## EXERCISE BRIEF
Your answer should be the lines below from the one with "Click red smiley under コミュニティ ガイドライン違反ステータス" to the one with "The image size is (700, 578).", both included, given again exactly and with nothing added.

::: DATA TO PROCESS

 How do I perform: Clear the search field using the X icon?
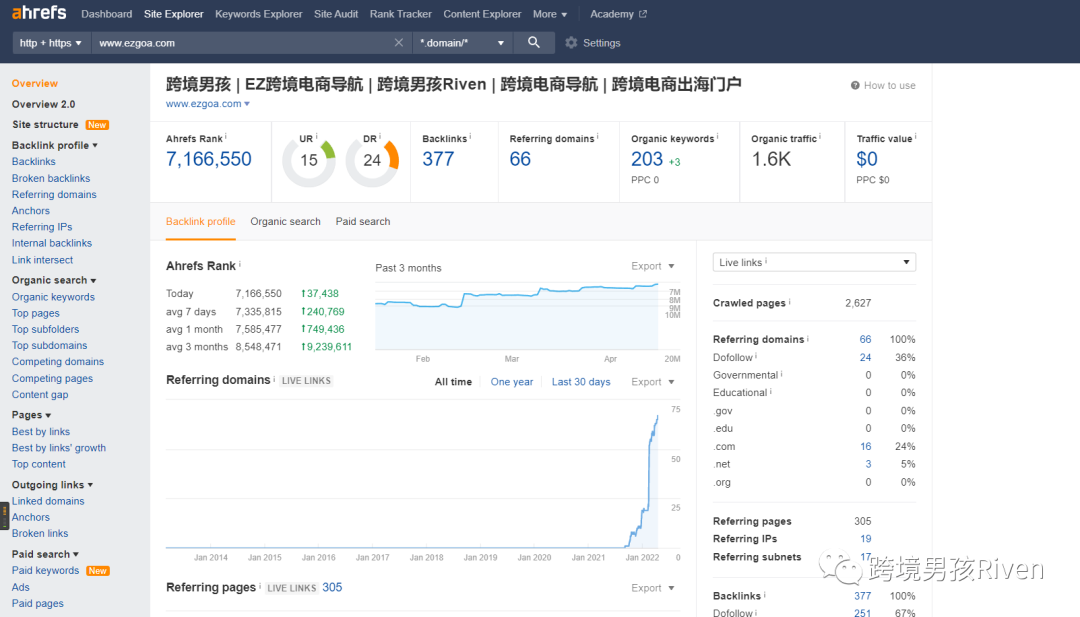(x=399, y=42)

::::::
::: DATA TO PROCESS

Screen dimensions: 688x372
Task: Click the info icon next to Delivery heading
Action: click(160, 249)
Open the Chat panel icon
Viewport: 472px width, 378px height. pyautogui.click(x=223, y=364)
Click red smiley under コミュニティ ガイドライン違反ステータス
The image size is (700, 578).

::::::
::: DATA TO PROCESS

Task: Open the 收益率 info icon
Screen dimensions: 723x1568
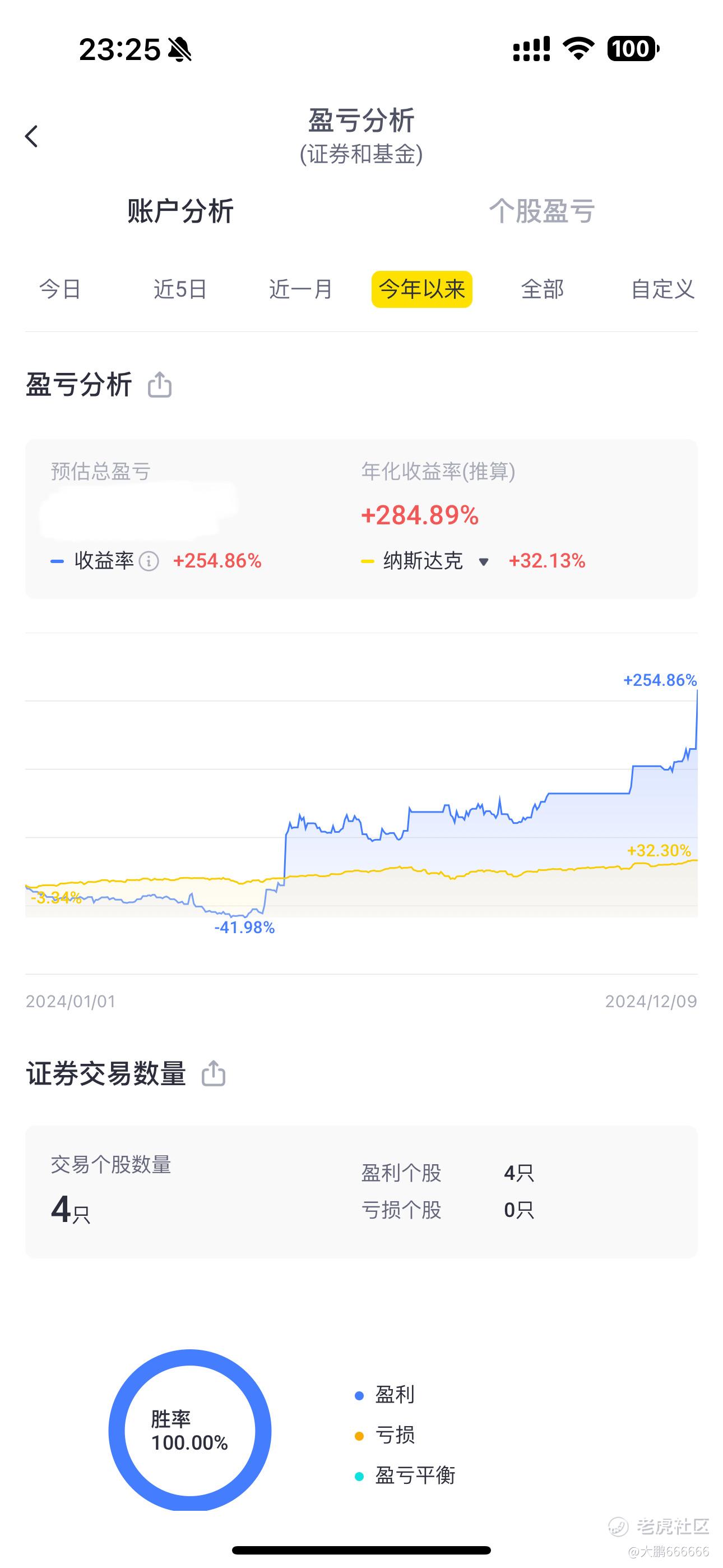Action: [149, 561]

::::::

## SOLUTION TO THIS EXERCISE
Click red smiley under コミュニティ ガイドライン違反ステータス
The image size is (700, 578).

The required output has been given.